Disappointed and discouraged, I looked on for a few minutes, hoping that feeling would come, hoping that Michelangelo’s sculpted stone would, in turn, sculpt my soul. My head hung low as I walked away down another hall to another set of rooms and explored other paintings and statues that seemed hollow. Then I started to realize it wasn’t so much the art that was hollow, but rather I was hollow from disappointment. As this realization struck, so did another: perhaps the statue was not meant to have the effect I had hoped from it. It is not for a statue to sculpt a man. In fact, only two beings can sculpt a man: God and himself. Maybe it wasn’t the statue lacking beauty or elegance, but rather my own lacking.

I had expected David to connect me to Plato’s Beauty, but Plato would never agree with that. It is up to me to order my soul so that I might truly appreciate Beauty. Now, I’m not claiming I perfectly ordered my soul in five minutes walking around the museum, but examining yourself like I did is a certain ordering of the soul. With my new realizations, I started to think about David and just the memory started to seem more beautiful. The cold, hard stone seemed to have a certain life to it, something deeper than anything in the other artworks around me. I wasn’t quite convinced but I decided to turn around and have another look.

It is hard to describe everything a masterpiece of art helps a man do when he realizes that the art is not going to do it for him. I stood and stared and was filled with awe at his beauty, but it was not David who filled me, rather something higher. God tries to fill us with awe at His beauty every day but He can’t force us to see it, we must choose to. Beauty is a certain connection with God, even David’s beauty, because it is in God’s image that man was made and it was in man’s image that Michelangelo made David, man’s most perfect image. However, all of this was only possible when I realized that, as a man, I have the power to turn myself where I please and nothing else has that power to turn me. Beauty cannot reach out, grab me, and pull me closer to itself and to God unless I open myself to beauty and search it out. In a world where things are being handed out more and more often, it was a reminder that the heart and soul cannot be changed by another. You cannot hand out happiness: it must be pursued.

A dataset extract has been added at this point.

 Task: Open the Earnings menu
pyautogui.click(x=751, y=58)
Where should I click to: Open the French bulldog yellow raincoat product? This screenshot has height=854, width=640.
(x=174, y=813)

Happiness is a long and difficult pursuit. Nothing ever seems to lead directly to it and yet, everything seems so closely tied to it. It, is a pursuit of something immaterial, something, hard to grasp, and it is even a strange pursuit as people seem to do silly or crazy things all in order to find happiness. The pursuit of happiness reminds me in a way of Lewis Caroll’s, The Hunting of a Snark; after all, these men search the snark for the sake of happiness:

They sought it with thimbles, they sought it with care;

They pursued it with forks and hope;

They threatened its life with a railwayshare;

They charmed it with smiles and soap.

Hopefully, for our sakes, happiness does not end as the hunting of a snark, where the gleefully happy who find it disappear into thin air. We must seek virtue in every form. Whether beauty, love, or truth; pursue it with hope, threaten its life if that’s what it takes, but don’t ever give up the search.

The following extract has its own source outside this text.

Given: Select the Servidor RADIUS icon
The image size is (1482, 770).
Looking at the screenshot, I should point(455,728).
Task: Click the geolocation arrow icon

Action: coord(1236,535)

A statue of cold, hard stone reminded me that mankind is not stone, but something more complex. We are capable of virtue – not just the virtue of beauty, even stone can accomplish that in a masters hand – but of virtue as a whole, with many different virtues that come together to make man. The problem is that we have to seek them out; they don’t just come to us. Even in the presence of virtue, it is not simply impressed upon us, but it must be obtained. Nor can we simply achieve it and settle on what little we achieve because we are temporal creatures. And so, with every changing day, wechange and must continue to seek the virtue we wish to possess.

John Case is a junior from Creston, Ohio majoring in Political Science, Philosophy, and History.